Early in Belvedere's career, AllMusic biographer Mike DaRonco categorized their music as "melodic pop-punk". Later reviewers, including Adam White from PunkNews, AllMusic's Stewart Mason, and Mark McConville from Tuned Up, categorized Belvedere's fourth album Fast Forward Eats the Tape and sixth album Hindsight Is the Sixth Sense as primarily melodic hardcore and skate punk music that integrates metallic influences and intricate guitar work uncharacteristic of punk rock's three-chord simplicity. White specifically classed Belvedere's style as "riffy, full-throttle skate punk" and acknowledged that while the band "always (much like present-day Propagandhi and Thrice) mixed their punk rock with a love of big metallic riffs," their fourth album was "the first time that aspect's seemed so well integrated and purposeful." Mason acknowledged the band's pop-punk roots in their earlier music, unfavorably comparing early Belvedere's music to Sum 41, while calling their later music "high-velocity, low-impact punk'n'roll" and stating that, by their fourth album, they had added "just a hint more metal to their sound." Mason favorably compared Belvedere's later music to "'70s pop metal" with "poppy choruses, big guitar riffs, and inescapable velocity," such as Sloan, The Sweet, and Candy.

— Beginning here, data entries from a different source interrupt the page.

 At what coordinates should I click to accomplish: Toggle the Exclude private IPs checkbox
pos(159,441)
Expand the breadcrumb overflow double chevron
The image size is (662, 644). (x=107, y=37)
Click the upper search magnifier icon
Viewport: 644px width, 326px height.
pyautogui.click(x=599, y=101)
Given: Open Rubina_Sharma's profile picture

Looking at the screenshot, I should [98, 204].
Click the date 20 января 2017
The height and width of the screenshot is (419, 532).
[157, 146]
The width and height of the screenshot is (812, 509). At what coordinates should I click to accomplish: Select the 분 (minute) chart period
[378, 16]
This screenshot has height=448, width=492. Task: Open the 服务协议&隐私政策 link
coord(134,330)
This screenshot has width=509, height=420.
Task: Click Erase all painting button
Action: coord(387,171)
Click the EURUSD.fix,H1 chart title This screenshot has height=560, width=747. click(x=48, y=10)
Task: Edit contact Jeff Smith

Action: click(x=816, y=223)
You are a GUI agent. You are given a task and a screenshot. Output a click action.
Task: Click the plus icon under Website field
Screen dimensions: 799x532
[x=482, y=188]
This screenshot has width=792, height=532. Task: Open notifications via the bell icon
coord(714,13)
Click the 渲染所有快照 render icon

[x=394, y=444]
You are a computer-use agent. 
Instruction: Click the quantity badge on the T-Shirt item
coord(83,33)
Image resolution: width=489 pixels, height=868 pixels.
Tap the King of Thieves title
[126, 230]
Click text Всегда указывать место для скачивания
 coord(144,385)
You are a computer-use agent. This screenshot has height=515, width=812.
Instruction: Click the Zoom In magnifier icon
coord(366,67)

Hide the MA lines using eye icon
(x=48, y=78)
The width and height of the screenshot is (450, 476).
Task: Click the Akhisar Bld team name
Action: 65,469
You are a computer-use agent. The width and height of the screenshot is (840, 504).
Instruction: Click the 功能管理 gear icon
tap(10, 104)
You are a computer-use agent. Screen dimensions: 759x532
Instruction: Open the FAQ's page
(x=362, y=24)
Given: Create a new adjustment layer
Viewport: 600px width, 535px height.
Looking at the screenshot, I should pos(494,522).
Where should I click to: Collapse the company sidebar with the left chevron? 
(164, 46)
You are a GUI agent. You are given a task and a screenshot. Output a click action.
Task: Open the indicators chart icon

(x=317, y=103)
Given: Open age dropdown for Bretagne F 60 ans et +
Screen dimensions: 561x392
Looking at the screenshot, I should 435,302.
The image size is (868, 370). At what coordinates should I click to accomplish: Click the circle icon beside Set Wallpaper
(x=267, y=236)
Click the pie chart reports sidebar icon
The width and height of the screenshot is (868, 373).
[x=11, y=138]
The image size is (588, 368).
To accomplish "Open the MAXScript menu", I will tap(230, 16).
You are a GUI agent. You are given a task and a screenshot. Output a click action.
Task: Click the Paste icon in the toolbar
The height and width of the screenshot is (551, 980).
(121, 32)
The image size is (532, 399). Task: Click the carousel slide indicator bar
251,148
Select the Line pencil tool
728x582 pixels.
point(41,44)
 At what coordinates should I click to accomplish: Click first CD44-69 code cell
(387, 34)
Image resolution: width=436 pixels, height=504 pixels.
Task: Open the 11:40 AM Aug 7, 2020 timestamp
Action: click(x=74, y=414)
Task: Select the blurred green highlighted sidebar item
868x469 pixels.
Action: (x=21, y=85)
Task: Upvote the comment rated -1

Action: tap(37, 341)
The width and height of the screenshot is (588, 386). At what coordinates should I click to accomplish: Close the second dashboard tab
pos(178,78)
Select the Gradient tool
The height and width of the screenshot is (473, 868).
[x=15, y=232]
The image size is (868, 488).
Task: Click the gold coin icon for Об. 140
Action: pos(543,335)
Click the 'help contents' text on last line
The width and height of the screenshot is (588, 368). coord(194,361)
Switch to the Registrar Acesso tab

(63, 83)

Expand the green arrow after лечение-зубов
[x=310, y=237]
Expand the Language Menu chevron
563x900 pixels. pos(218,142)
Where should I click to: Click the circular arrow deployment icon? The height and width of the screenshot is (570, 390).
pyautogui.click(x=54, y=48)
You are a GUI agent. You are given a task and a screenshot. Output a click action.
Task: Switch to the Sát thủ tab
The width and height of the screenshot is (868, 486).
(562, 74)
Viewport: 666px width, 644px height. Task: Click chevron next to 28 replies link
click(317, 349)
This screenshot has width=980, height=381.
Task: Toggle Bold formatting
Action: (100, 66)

Lyrically, Belvedere's music has addressed personal and political themes, including anti-capitalism, workers' rights, and broken relationships.

==Band members==

Current
- Steve Rawles – vocals, guitar (1995–2005, 2011–present)
- Casey Lewis – drums (2011–present)
- Dan Wollach – guitar (2019–present)
- Ryan Mumby – bass (2019–present)

Former
- Brock – bass (1995)
- Tim Harley – bass (1995–1998)
- Dan Hrynuik – drums (1995–1998)
- Scott Marshall – guitar (1998–2005, 2011–2019)
- Jay Hollywood – drums (1998–2003)
- Jason Sinclair – bass (1998–2005, 2011–2019)
- Graham Churchill – drums (2003–2005)

==Discography==

- Studio albums
- Because No One Stopped Us (1998) Hourglass and 206 Records
- Angels Live in My Town (2000) Jump Start Records
- 'Twas Hell Said Former Child (2001) Jump Start Records and the Montreal imprint Union 2112
- Fast Forward Eats the Tape (2004)
- The Revenge of the Fifth (2016)
- Hindsight Is the Sixth Sense (2021)
- Seven Years of Bad Luck (2026)

- Splits and demos
- Hometown Advantage (2003) with Downway
- All of It (2013)

==Music videos==
- High School Heroics (1998)
- Closed Doors (2004)
- Slaves to the Pavement (2004)
- Two Minutes for Looking So Good (2004)
- Brandy Wine (2004)
- Elementally Regarded (2004)
- Hairline (2016)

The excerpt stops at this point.